Однако, в трактовке Карра, это просто становится новым вариантом гегелевского представления об истории как о рациональном – и телеологическом – процессе. “Суть работы историка заключается в том, – резюмирует он, – чтобы выводить на первый план те силы, которые одержали триумф, и отбрасывать на задний план все те, которые они поглотили”. Ибо “история, по сути, есть… развитие”. Можно легко проиллюстрировать эмоциональность этой позиции. В примечаниях ко второму изданию работы “Что такое история?” Карр a priori отверг “теорию, что вселенная появилась случайным образом в результате большого взрыва и обречена раствориться в черных дырах”, назвав ее “отражением культурного пессимизма эпохи”. Детерминист до мозга костей, он отрицал подразумеваемую “случайность” этой теории как “воцарение невежества” [100].

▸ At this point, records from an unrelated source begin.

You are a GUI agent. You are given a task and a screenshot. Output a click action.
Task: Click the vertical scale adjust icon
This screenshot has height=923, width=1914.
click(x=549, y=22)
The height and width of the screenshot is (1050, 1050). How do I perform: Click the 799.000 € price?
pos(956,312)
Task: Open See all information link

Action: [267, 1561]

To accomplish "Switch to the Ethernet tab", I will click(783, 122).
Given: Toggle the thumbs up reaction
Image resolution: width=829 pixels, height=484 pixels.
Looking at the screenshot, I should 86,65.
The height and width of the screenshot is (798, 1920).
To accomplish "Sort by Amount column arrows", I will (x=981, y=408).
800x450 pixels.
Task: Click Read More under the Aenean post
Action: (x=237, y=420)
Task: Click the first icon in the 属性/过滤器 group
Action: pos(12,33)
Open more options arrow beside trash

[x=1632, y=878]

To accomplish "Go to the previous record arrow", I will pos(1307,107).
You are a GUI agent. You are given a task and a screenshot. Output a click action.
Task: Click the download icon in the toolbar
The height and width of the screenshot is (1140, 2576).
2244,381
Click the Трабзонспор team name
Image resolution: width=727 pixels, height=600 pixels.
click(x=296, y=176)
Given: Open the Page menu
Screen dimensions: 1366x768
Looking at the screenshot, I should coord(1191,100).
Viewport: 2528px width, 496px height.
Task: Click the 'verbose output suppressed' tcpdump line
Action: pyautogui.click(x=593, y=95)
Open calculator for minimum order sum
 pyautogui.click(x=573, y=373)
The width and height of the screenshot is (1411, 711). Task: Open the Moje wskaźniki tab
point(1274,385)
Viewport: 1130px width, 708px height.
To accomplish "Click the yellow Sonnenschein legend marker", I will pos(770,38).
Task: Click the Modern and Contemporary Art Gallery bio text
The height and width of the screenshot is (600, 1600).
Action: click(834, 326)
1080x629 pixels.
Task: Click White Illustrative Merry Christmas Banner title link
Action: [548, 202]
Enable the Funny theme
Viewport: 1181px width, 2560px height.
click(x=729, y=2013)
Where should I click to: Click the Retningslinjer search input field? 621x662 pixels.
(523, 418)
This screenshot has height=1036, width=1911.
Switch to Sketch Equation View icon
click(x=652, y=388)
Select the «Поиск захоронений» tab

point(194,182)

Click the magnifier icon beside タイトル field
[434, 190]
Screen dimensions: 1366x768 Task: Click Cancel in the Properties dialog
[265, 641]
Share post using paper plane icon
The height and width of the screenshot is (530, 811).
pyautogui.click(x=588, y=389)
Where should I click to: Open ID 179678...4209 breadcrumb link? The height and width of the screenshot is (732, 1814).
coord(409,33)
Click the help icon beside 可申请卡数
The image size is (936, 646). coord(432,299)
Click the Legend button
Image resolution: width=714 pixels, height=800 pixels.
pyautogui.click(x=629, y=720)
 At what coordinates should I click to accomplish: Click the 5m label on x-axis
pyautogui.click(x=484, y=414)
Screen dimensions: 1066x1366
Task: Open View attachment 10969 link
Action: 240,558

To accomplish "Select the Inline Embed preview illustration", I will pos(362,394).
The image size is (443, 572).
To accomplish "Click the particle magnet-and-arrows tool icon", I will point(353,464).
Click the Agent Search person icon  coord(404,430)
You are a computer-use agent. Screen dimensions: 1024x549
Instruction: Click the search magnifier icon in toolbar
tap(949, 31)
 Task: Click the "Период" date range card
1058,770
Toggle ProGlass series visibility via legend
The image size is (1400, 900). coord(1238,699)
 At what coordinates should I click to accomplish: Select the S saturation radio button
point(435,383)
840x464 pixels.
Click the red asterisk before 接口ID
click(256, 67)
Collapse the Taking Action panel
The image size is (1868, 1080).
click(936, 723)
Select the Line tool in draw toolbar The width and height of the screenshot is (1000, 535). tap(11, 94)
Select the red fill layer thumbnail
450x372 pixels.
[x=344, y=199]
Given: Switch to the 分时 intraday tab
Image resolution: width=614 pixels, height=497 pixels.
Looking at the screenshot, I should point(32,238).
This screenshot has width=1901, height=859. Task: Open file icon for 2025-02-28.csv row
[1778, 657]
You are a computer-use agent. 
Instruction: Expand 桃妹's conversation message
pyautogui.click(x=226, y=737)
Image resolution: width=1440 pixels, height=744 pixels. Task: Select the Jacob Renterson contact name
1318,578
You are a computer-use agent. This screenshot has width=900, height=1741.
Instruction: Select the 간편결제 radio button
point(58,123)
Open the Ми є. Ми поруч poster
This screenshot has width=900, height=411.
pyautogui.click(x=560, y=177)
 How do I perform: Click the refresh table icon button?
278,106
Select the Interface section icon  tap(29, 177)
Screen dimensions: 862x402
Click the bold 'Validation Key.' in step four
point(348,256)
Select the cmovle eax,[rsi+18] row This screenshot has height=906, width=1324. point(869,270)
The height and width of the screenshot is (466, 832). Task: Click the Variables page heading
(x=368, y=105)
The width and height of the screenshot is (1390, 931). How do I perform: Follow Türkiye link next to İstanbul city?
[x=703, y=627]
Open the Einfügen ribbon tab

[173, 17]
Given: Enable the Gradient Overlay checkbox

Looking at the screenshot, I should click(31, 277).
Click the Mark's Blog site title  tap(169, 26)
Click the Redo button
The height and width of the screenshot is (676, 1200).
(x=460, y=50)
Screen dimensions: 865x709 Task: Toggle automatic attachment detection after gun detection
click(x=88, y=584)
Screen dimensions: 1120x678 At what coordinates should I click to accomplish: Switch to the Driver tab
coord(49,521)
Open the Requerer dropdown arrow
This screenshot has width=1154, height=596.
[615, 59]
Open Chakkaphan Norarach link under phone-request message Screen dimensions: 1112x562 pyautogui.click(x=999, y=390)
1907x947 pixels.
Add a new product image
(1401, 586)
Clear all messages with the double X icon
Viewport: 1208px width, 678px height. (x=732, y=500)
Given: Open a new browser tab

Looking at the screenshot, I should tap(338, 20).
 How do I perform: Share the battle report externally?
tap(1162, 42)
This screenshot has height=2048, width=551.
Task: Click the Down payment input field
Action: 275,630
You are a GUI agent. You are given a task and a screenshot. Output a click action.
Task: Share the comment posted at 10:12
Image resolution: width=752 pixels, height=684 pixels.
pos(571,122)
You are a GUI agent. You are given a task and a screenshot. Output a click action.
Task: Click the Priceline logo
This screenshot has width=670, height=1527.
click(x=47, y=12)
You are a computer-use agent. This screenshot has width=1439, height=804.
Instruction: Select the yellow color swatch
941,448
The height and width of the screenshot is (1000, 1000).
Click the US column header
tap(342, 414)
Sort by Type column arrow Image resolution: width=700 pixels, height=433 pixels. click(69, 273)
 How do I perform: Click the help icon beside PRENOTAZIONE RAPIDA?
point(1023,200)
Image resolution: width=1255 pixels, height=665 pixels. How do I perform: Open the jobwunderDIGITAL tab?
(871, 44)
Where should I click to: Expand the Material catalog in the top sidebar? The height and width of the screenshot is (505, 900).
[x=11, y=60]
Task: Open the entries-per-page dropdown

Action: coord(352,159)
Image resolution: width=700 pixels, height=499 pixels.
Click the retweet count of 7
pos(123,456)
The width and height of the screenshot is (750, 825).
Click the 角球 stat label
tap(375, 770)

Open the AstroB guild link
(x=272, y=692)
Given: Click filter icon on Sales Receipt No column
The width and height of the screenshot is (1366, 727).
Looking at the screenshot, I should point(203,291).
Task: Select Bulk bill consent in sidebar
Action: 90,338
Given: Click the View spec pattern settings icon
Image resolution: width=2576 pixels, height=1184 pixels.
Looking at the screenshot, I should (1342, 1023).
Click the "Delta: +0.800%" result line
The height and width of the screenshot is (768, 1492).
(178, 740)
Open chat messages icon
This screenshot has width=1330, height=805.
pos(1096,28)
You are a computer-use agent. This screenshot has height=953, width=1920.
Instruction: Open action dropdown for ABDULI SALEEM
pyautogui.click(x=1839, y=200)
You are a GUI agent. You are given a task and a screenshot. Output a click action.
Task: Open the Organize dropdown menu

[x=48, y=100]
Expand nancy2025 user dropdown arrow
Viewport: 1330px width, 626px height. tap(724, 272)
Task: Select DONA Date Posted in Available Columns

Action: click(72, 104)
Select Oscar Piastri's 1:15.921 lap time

Подобным образом к детерминизму вернулся и Э. П. Томпсон. Как и у Карра, попытка Томпсона найти компромисс между строго антитеоретическим эмпиризмом Поппера и строго неэмпирической теорией Альтюссера была мотивирована стремлением обрести смысл – желанием “осознать… взаимосвязь социальных феноменов [и] каузальности” [101]. Подобно Карру (и даже Кристоферу Хиллу), Томпсон инстинктивно протестовал против самой концепции непредсказуемости. Он жаждал “понимания рациональности (причинно-следственной связи и т. д.) исторического процесса… объективного знания, выявляемого в диалоге с определенными свидетельствами”. Однако предложенная Томпсоном “историческая логика” – “диалог между концепцией и свидетельствами, диалог между последовательными гипотезами с одной стороны и эмпирическими изысканиями с другой” – была не лучше описанного Карром отбора “рациональных” причин. По сути, это был просто перелицованный Гегель.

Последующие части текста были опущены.